▸ **Text**:
AI Is Creating More Work Than It Solves
Developers on high AI-adoption teams merge 98% more pull requests per day. PR review time has increased 91%. AI is generating code faster than humans can review it. That is not a productivity improvement. It is a pipeline crisis being relabelled as efficiency.
Nirmal Nambiar
Author

The most misunderstood finding in AI productivity research is buried in the middle of Faros AI's 2025 report, drawn from telemetry across over 10,000 developers and 1,255 teams. Developers on high AI-adoption teams complete 21% more tasks and merge 98% more pull requests per day. That is the headline most people share. What they skip is the line that follows: PR review time has increased 91%. For every doubling of output at the code-writing stage, review time nearly doubles too. The bottleneck did not disappear. It moved downstream. In most organisations, the downstream capacity the review, QA, security, integration, and deployment pipeline has not grown at all. AI generated a flood upstream. The dam is the same size it always was.

▸ **Task**: In the text on AI and code review, how many developers and teams did the telemetry behind Faros AI's 2025 report cover?

▸ **Records**:
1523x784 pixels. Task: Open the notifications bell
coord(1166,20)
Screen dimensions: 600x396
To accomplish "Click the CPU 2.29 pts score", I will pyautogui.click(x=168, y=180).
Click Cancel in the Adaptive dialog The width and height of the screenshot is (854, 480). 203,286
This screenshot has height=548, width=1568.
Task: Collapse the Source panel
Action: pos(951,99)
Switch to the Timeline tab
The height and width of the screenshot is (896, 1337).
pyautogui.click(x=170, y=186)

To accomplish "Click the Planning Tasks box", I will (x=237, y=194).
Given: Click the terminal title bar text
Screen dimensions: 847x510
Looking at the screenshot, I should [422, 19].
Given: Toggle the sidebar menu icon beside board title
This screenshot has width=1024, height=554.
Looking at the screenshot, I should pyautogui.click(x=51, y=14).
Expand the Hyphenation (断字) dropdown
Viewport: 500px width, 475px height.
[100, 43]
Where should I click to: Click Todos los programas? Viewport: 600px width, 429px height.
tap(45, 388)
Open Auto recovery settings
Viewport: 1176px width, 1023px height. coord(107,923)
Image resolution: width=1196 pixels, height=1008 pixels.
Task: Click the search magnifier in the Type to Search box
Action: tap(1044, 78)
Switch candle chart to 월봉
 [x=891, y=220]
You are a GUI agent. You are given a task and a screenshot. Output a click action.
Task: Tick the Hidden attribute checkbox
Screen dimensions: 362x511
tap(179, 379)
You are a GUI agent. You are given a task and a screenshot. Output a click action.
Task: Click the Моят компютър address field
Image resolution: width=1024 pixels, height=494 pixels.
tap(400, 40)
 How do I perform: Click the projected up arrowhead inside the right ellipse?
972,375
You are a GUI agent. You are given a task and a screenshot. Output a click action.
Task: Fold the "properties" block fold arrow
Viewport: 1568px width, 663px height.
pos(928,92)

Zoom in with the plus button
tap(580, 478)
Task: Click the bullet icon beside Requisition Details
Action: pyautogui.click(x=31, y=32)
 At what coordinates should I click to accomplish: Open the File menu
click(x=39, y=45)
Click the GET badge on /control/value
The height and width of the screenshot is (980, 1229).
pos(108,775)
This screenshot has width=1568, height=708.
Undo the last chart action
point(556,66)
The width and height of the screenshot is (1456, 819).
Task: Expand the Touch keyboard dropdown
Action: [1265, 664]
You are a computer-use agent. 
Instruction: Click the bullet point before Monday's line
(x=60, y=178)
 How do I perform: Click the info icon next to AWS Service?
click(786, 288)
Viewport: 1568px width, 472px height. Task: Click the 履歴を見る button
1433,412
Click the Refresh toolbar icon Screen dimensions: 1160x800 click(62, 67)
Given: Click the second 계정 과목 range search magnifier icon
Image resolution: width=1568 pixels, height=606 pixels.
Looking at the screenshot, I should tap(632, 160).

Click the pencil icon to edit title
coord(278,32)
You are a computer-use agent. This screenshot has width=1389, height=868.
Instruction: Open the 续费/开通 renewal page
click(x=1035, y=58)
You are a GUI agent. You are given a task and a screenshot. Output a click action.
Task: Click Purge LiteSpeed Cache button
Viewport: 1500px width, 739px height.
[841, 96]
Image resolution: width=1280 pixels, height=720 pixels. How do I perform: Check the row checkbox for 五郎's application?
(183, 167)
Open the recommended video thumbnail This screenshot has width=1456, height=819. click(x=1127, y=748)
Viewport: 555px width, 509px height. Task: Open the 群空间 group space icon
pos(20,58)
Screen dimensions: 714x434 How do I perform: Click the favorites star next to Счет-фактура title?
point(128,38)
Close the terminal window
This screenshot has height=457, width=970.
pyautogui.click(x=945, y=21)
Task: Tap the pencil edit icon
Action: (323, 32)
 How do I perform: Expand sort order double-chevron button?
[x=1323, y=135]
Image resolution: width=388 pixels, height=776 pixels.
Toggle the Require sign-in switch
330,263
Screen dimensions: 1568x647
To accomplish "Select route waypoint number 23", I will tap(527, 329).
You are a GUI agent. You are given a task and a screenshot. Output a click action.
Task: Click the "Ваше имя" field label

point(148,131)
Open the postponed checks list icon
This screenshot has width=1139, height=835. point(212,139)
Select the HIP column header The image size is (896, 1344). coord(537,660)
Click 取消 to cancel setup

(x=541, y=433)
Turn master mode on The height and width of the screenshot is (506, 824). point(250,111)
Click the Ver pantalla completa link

▸ **Written solution**: Over 10,000 developers and 1,255 teams.